> Assigned task: Copy the records below verbatim, from the first line through the line containing "Task: Click the 70% progress circle", inclusive, and output nothing else.

> Data provided:
BEGIN

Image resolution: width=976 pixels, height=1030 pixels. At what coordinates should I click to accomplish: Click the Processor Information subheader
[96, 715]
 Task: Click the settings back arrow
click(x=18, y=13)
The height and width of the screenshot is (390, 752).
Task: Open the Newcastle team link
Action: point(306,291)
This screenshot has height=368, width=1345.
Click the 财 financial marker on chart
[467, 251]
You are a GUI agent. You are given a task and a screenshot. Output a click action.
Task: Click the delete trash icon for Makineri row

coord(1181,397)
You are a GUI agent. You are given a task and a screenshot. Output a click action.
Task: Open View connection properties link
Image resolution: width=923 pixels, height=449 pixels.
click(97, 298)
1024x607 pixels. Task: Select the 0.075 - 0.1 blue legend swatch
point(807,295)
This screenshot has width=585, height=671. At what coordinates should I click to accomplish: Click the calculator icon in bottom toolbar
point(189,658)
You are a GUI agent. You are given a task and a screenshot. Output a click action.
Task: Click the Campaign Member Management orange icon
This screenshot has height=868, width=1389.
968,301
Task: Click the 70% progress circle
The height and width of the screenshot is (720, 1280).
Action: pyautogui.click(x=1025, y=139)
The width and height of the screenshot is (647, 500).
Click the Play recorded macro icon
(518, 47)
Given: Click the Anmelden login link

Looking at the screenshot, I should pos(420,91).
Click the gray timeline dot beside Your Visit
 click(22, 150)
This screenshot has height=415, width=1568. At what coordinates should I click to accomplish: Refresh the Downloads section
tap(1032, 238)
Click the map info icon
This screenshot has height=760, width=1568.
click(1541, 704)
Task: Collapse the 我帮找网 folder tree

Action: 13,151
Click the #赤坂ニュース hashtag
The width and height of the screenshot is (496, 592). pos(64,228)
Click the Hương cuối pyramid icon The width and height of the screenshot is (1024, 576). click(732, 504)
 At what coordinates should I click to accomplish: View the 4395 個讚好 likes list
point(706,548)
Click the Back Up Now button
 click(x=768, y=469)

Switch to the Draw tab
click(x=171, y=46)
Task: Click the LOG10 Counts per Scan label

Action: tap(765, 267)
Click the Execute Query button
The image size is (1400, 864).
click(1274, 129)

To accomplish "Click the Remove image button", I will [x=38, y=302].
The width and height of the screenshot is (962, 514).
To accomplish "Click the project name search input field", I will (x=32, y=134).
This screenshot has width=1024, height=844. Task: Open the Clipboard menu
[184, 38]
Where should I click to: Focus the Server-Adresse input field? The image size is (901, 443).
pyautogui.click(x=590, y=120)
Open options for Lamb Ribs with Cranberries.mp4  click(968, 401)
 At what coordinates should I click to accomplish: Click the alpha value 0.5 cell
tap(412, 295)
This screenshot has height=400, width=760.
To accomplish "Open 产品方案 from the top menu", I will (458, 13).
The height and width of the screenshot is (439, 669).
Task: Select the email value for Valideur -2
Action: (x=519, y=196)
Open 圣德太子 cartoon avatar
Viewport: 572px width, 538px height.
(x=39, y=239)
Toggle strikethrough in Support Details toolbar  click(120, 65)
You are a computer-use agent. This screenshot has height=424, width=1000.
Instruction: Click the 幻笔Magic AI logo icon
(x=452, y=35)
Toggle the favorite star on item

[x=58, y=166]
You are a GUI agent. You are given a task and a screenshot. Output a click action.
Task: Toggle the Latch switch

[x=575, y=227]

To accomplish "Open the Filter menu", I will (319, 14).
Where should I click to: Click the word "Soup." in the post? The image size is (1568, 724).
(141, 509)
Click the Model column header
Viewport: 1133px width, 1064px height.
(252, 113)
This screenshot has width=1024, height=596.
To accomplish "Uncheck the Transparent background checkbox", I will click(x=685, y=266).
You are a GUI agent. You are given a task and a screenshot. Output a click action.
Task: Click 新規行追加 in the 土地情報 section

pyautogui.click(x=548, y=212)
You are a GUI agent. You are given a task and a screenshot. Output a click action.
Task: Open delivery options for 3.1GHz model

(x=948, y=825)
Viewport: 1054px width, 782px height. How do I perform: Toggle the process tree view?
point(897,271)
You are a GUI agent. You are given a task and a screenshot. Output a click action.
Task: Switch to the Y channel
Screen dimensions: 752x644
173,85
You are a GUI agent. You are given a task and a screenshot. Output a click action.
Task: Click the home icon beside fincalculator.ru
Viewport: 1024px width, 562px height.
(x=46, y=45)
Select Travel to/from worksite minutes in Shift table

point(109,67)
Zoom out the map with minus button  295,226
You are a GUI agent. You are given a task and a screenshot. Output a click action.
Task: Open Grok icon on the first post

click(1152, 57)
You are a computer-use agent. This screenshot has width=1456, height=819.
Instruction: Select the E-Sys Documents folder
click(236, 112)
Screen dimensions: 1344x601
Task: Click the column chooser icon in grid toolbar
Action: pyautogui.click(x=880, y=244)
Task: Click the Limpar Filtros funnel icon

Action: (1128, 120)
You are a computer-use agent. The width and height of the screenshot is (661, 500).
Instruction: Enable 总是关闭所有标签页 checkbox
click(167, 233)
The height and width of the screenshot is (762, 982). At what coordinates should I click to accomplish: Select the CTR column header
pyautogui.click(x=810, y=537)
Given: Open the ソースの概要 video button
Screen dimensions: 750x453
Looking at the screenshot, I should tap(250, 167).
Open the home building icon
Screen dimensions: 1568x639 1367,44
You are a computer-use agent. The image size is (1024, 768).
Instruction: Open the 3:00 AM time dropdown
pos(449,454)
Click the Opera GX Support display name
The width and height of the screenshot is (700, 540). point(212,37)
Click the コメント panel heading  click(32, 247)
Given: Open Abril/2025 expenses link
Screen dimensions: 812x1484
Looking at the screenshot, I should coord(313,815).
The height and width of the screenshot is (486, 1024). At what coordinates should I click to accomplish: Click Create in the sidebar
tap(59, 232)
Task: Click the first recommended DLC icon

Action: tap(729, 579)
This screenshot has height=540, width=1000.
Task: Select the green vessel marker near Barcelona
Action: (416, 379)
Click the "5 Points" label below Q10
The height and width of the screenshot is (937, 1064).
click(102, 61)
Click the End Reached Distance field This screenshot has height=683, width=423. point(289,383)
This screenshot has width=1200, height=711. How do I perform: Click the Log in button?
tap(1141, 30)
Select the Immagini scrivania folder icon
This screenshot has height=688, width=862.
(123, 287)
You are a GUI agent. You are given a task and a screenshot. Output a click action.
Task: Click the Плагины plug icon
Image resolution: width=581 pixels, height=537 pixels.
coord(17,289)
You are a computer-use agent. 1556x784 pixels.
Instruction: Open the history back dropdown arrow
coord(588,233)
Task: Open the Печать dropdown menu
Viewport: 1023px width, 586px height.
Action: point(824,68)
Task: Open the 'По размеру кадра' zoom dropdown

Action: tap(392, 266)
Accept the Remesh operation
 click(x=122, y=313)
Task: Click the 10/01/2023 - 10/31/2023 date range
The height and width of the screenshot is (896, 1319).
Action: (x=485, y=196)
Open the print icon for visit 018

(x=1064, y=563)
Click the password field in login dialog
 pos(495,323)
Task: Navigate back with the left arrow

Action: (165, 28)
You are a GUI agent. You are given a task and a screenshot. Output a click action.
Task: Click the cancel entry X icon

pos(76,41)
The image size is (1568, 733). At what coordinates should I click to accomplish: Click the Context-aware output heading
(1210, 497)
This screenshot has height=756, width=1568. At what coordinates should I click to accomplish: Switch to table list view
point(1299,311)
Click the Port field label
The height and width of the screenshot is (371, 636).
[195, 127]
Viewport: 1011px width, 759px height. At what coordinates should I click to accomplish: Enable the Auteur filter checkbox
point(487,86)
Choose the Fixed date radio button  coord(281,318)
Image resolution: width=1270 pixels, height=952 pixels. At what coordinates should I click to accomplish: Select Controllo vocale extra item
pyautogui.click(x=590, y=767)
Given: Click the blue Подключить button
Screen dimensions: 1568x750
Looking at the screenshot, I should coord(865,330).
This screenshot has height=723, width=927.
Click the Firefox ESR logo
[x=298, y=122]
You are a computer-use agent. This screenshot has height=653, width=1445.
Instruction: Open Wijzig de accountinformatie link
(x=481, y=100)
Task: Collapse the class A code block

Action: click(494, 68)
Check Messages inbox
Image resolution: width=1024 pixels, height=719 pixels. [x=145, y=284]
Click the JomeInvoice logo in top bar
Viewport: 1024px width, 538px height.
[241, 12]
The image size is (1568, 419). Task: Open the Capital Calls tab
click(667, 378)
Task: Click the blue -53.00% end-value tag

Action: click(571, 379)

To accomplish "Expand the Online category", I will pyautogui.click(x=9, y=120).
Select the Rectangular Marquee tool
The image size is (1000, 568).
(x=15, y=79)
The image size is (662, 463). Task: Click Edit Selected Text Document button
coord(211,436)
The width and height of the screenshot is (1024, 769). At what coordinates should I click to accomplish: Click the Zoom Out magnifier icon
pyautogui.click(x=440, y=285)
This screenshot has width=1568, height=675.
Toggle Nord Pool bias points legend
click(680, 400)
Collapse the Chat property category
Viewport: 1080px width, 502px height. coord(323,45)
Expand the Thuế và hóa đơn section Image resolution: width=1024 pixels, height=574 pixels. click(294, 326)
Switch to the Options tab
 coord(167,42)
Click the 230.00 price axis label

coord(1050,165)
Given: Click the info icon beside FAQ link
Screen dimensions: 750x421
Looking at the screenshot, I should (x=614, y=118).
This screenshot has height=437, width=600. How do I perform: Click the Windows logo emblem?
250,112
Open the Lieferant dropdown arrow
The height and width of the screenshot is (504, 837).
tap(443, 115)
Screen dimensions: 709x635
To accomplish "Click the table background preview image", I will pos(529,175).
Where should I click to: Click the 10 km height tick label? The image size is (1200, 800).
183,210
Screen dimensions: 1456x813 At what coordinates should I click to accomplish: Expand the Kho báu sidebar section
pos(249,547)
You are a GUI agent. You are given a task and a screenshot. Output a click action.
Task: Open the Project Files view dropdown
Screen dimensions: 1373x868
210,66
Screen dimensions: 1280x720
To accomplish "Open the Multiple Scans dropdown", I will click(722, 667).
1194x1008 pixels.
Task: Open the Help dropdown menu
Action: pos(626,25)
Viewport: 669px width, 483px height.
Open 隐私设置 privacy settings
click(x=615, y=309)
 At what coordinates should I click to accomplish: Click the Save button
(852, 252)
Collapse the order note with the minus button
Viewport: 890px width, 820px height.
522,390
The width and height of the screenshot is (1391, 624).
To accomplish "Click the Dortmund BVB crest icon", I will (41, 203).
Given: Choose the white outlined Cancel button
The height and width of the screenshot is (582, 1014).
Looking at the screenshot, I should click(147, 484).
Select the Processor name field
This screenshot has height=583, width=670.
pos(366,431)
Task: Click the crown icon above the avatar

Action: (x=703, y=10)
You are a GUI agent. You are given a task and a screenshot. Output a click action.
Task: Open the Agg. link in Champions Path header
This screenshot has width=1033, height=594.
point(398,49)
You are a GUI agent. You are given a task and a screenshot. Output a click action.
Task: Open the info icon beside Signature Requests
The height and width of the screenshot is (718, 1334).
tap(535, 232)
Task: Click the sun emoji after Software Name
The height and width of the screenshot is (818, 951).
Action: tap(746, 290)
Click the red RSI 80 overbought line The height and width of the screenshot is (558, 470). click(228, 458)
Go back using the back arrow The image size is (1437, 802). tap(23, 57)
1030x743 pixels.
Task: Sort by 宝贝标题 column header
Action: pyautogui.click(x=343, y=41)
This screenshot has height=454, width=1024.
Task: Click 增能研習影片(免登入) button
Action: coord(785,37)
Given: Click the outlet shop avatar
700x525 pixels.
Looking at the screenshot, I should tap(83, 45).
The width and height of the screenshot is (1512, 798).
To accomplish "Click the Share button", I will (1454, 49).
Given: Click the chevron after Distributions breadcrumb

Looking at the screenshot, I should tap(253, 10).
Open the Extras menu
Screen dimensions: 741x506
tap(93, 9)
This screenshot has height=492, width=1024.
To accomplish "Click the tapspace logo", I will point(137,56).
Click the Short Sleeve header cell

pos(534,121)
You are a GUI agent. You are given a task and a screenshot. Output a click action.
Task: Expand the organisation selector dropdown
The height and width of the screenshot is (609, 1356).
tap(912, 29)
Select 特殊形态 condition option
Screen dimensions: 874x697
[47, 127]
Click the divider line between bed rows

END

> Exercise answer:
Image resolution: width=976 pixels, height=1030 pixels. At what coordinates should I click to accomplish: Click the Processor Information subheader
[96, 715]
 Task: Click the settings back arrow
click(x=18, y=13)
The height and width of the screenshot is (390, 752).
Task: Open the Newcastle team link
Action: point(306,291)
This screenshot has height=368, width=1345.
Click the 财 financial marker on chart
[467, 251]
You are a GUI agent. You are given a task and a screenshot. Output a click action.
Task: Click the delete trash icon for Makineri row

coord(1181,397)
You are a GUI agent. You are given a task and a screenshot. Output a click action.
Task: Open View connection properties link
Image resolution: width=923 pixels, height=449 pixels.
click(97, 298)
1024x607 pixels. Task: Select the 0.075 - 0.1 blue legend swatch
point(807,295)
This screenshot has width=585, height=671. At what coordinates should I click to accomplish: Click the calculator icon in bottom toolbar
point(189,658)
You are a GUI agent. You are given a task and a screenshot. Output a click action.
Task: Click the Campaign Member Management orange icon
This screenshot has height=868, width=1389.
968,301
Task: Click the 70% progress circle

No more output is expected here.